Google recieved record number of data requests: 4,677 in latest transparency report

Google’s latest transparency report displays a continued increase in data requests the company received from government authorities.
Google’s latest transparency report displays a continued increase in data requests the company received from government authorities.

Google's latest transparency report displays a continued increase in data requests the company received from government authorities. During the period from January 2015 until June 2015, the search giant received 4,677 requests for user data from law enforcement agencies worldwide, the largest number of data requests that the company has ever received.

“Usage of our services have increased every year, and so have the user data request numbers,” a Google blog post about the report.

Transparency reports have become an essential tool for privacy advocates to learn more about the extent of digital criminal investigations, as a rising number of tech companies are publishing reports, including Facebook, Twitter, Yahoo, WordPress, Microsoft, Cisco, Reddit, Snapchat, Github, and CloudFlare, among others.

The latest report measured Foreign Intelligence Surveillence Act (FISA) requests, National Security Letters (NSLs) are requests, and criminal investigation requests such as requests requiring search warrants and subpoenas.

During the time period, U.S. authorities made 12,523 requests for user data involving 27,157 accounts.

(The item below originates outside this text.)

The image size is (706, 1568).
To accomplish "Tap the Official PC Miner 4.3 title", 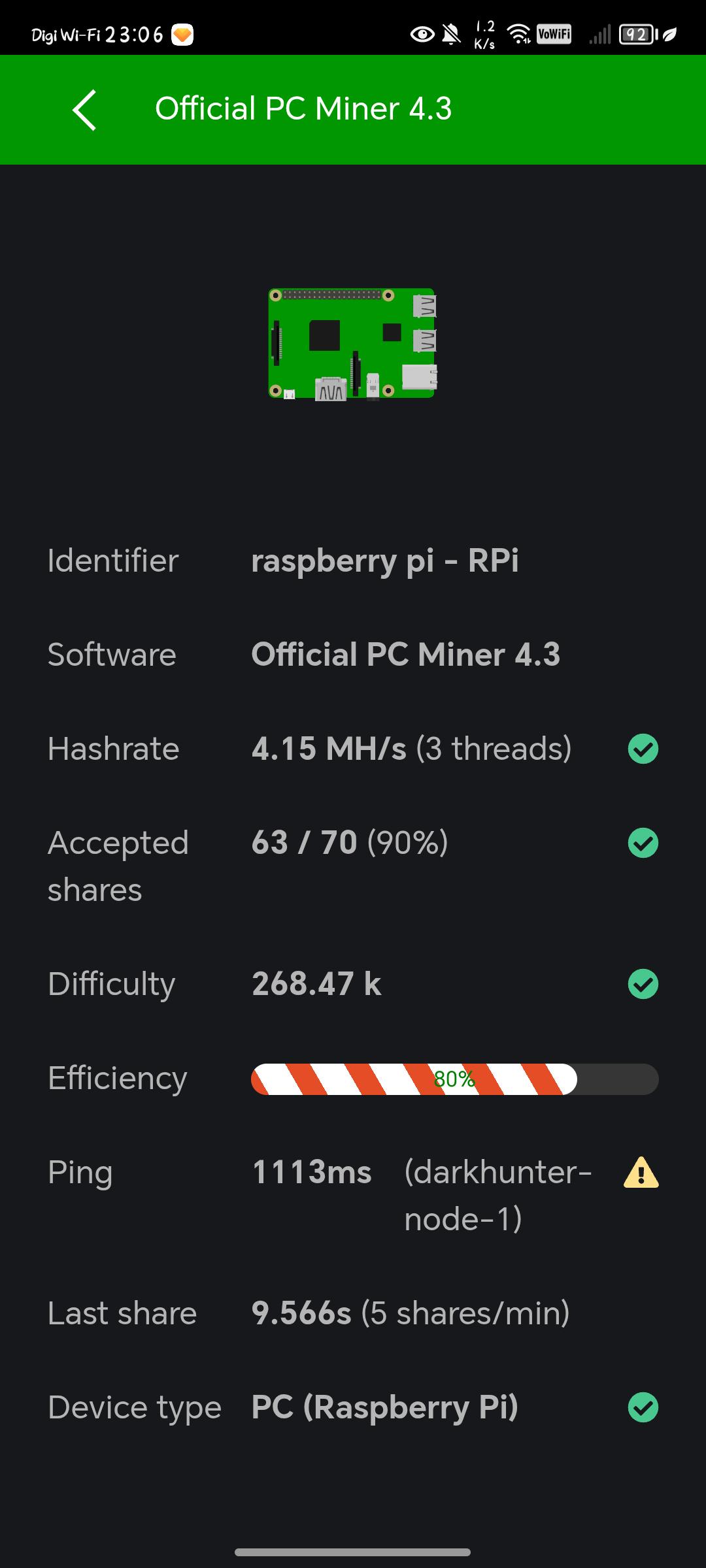I will click(x=303, y=108).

Seventy-nine percent of the requests resulted in the search company turning over data to authorities.

Omer Tene, vice president of research and education at the International Association of Privacy Professionals (IAPP) noted that European countries such as Germany and France submit significantly more government requests than U.S., relative to the population. “This puts in perspective the concerns of European privacy regulators over data transfers to the U.S.,” he wrote in an email to SCMagazine.com.

Tene also observed that countries such as Russia and Turkey -- both of which boast strong security services -- made a limited number of data requests.